Holy shit! Did that thing really 100 to 0 me with just ONE hit once it transformed? That damned half-ogre is TOTAL bullshit!
Technically, at least, I guess the answer was no. I had already taken eighteen unhealed points of damage from its previous hit, plus six more from the crossbow bolt before that. That meant I still had twenty-two hit points at that point, plus you can go negative your Con in hp before dying, so that one hit landed for at least forty points of damage!
Let’s see. 2d6 for the Large-sized battle axe, probably a 22 to a 26 Strength, so let’s figure it’s a 22. Two handing it meant a 1.5x multiplier on the Strength modifier, and it probably had at least a +4 Attack Bonus, so it can use the second tier of Power Attack. A 22 Str gives +6 damage, increased to +9 for wielding the axe 2-handed, +6 more for the second tier of two-handed Power Attack, and I’m pretty sure that was a magic axe, so +1 more, probably?
A battle axe crits for x3 damage, so 2d6+16 becomes 6d6+48... yup, a critical hit from him can EASILY make for a one-hit KO on me, Hell, minimum damage was almost a one-hit kill! Even at full health, I’m well within range of a one-hit kill!
Holy crap! Note to self, get a LOT stronger before I consider going back to try to fight that guy again!
That had definitely sucked. I wonder how close to Black Spirits this place is? I killed seven ghouls before I died, plus three more spiders. I should have earned at least a couple thousand Records, but if this place is like the world of Black Spirits...
When I touched the Hearthflame, I was unsurprised to find that I had no Records available at all.
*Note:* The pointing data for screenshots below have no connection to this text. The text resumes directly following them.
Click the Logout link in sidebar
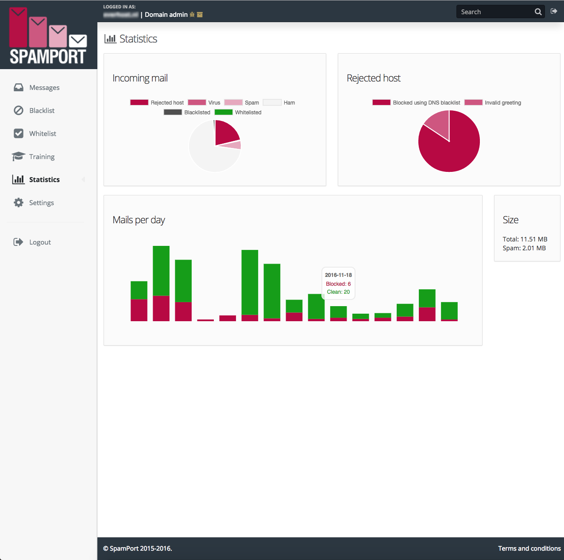564x560 pixels. pos(40,242)
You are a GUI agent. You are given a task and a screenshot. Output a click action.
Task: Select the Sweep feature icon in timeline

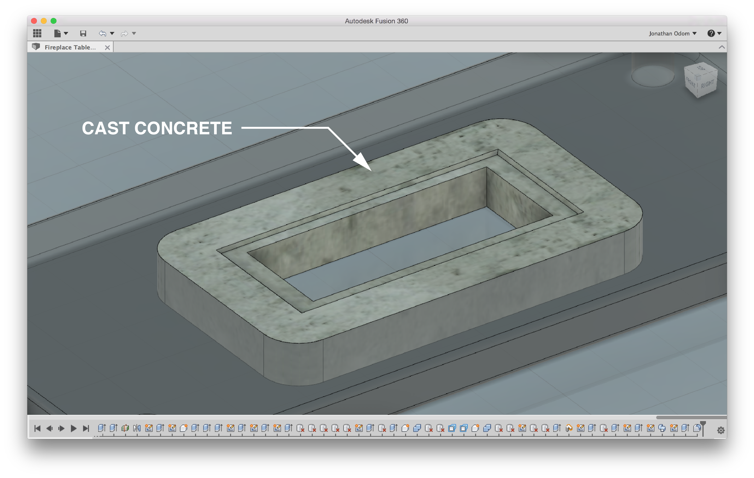coord(569,428)
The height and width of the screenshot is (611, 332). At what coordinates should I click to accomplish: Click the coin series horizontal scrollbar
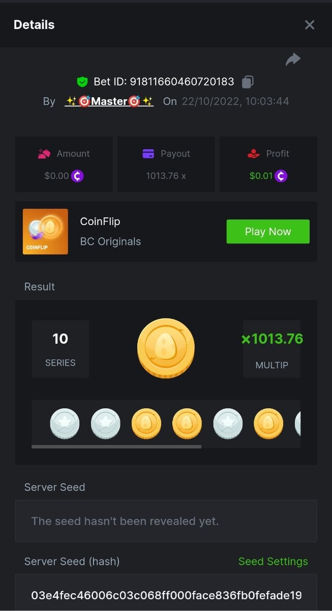point(116,447)
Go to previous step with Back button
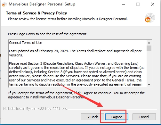 point(93,117)
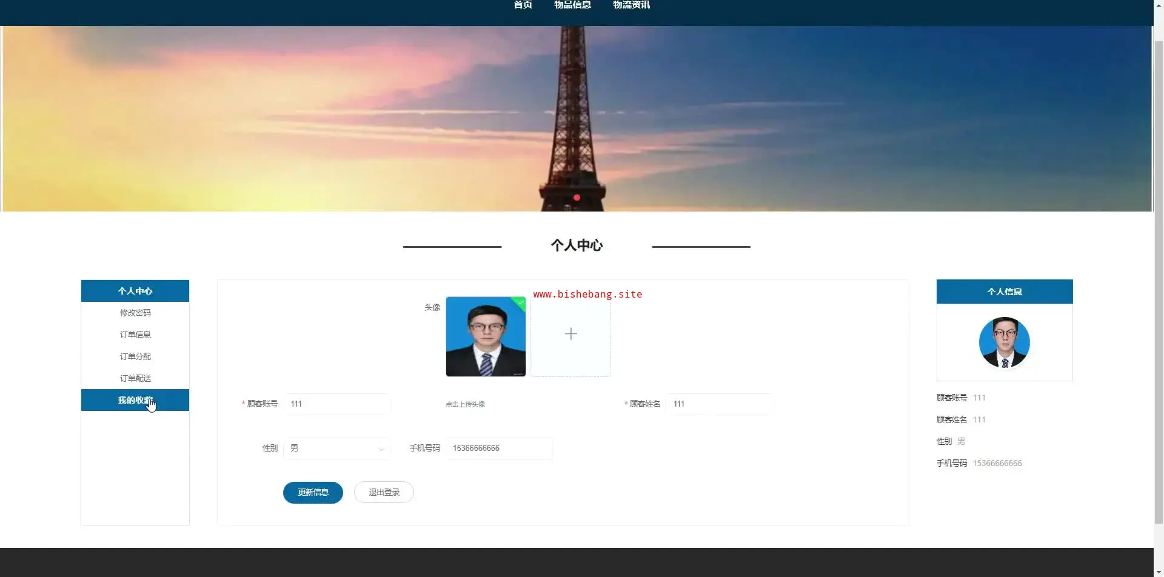Click the 手机号码 phone input field

tap(499, 449)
Annoyed as Hell, but not surprised.
Welp, that’s just how the cookie crumbles, I guess. There’s no way that I’m gonna go back and try to get them right now! Time to farm me some spiders.
I proceeded to do exactly that. The spiders very rarely even had a chance to hit me, what with me usually going first and one-shotting them. To be honest, their damage was low enough that my Innate Armor usually kept their bites from doing any damage to me, and thus from poisoning me, even when one of them did manage to hit me.
Breaking out of their webs was almost a joke, too – I'd just had bad luck the first time. None of them survived more than two hits – I just hit too damned hard now.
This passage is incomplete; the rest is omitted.